Tuesday, January 04, 2005

The Zeitgeist & The Donkey

There are Holocaust deniers. There are Creationists. There are people who see no discernable reason to stop the extinction of species. There are people who think homosexuality is a choice. Global Warming? A lie. Imperial war? The divine right of America.

Here's a thought: such views are not inherently political or even religious – they're cultural. The key distinguishing characteristic when examining the American population in relation to such notions is geographic. A secondary identifying characteristic is education-level, and education is a culturally inculcated value, not a political one.

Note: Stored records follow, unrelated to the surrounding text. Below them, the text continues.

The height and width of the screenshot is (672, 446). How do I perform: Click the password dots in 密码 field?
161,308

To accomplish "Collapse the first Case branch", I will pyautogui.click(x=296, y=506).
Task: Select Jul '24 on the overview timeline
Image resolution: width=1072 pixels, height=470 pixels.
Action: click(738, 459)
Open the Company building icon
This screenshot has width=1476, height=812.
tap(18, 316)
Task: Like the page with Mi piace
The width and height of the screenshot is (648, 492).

Direct attacks on cultural customs (be they baptisms or NASCAR races) will almost always fail; likely serving no lasting purpose but to calcify and harden pre-existing prejudices. A group of Evangelical Christians facing off against a Gay Pride parade does serve one useful purpose: entertainment.

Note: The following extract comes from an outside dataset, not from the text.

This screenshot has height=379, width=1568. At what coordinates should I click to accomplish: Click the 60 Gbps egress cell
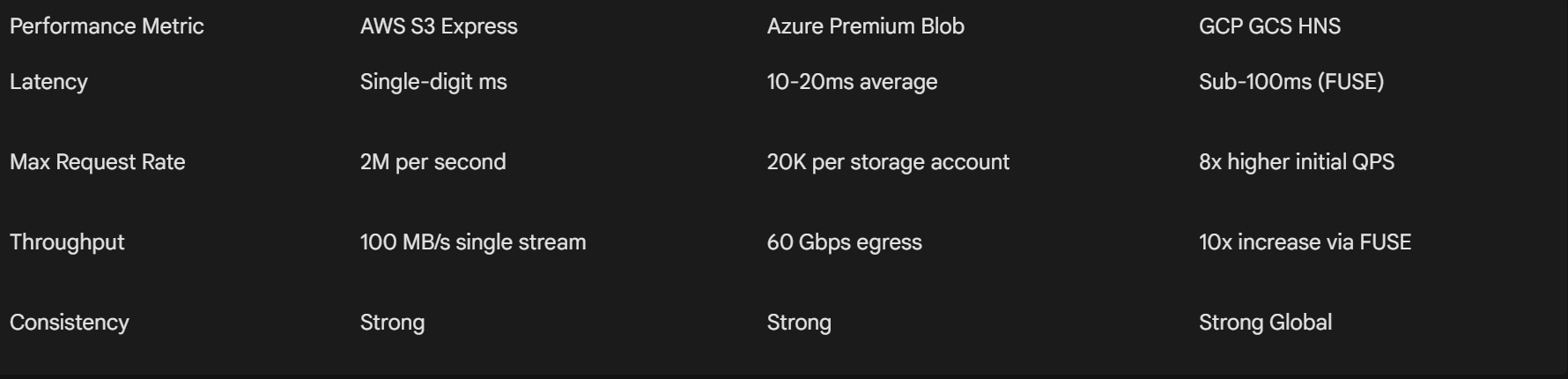click(x=844, y=242)
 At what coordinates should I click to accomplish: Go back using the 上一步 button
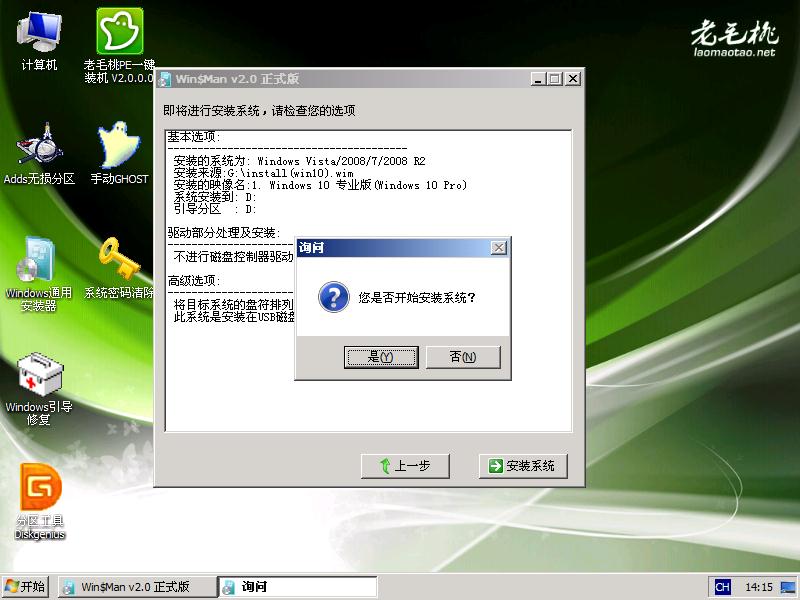[x=404, y=466]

However, there are some areas of public discourse that can truly be called political insofar as they transcend (or merely sidestep) the often contradictory cultural dispositions of a geographically diverse populace. Principally, economic issues fill this role. Beyond Wall Street, opinions on the management of the Federal Reserve or the disbursement of federal tax revenues can hardly be classified any other way.

And yet, we appear to be fueled by an emotional need to confront (or, more cynically, to "educate") those who share cultural values that are anathema to our own - and we frequently do so at the expense of our political goals. When cultural values are influenced and do change, they change largely by inclusion and assimilation. They change slowly. Woodsy Owl did more to curb commonplace littering (by individuals) than any politically active environmental alliance has ever done. Why? Culture, not politics. Similarly, Hollywood has done more to advance the cause of gay rights than any law passed in Massachusetts - or subverted in San Francisco. By slowly introducing innocuous and stereotyped gay characters in television and movies, they got the ball rolling (not unlike how Stepin Fetchit did several years earlier). On these types of issues, government rarely leads.

So here's my next thought: don't make culture off-limits to attack, rebuke and disdain, but don't chain such cultural arguments to a political ideology. Compartmentalize. The Democrats need people in their party who are pro-war, pro-Jesus, and pro-life; not because they are these things, but in complete disregard of the fact that they are these things. We can not (must not) pander to the Christian right, but we need Southern Democrats and Western Democrats and Northern Democrats: howsoever they may differ from one another culturally.

If this seems improbable, perhaps its because modern Democrats have become too closely attached to their cultural base; we identify ourselves almost exclusively by our cultural issues. And maybe…just maybe…this is why the Republicans found it so easy to make us look like caricatures of ourselves.

2 Comments:

At 4:42 PM, Kelly said...

By the way, here's what I really think.

 
At 5:02 PM, Arlo said...

That was directed at me, wasn't it? Well, point taken. Thank you.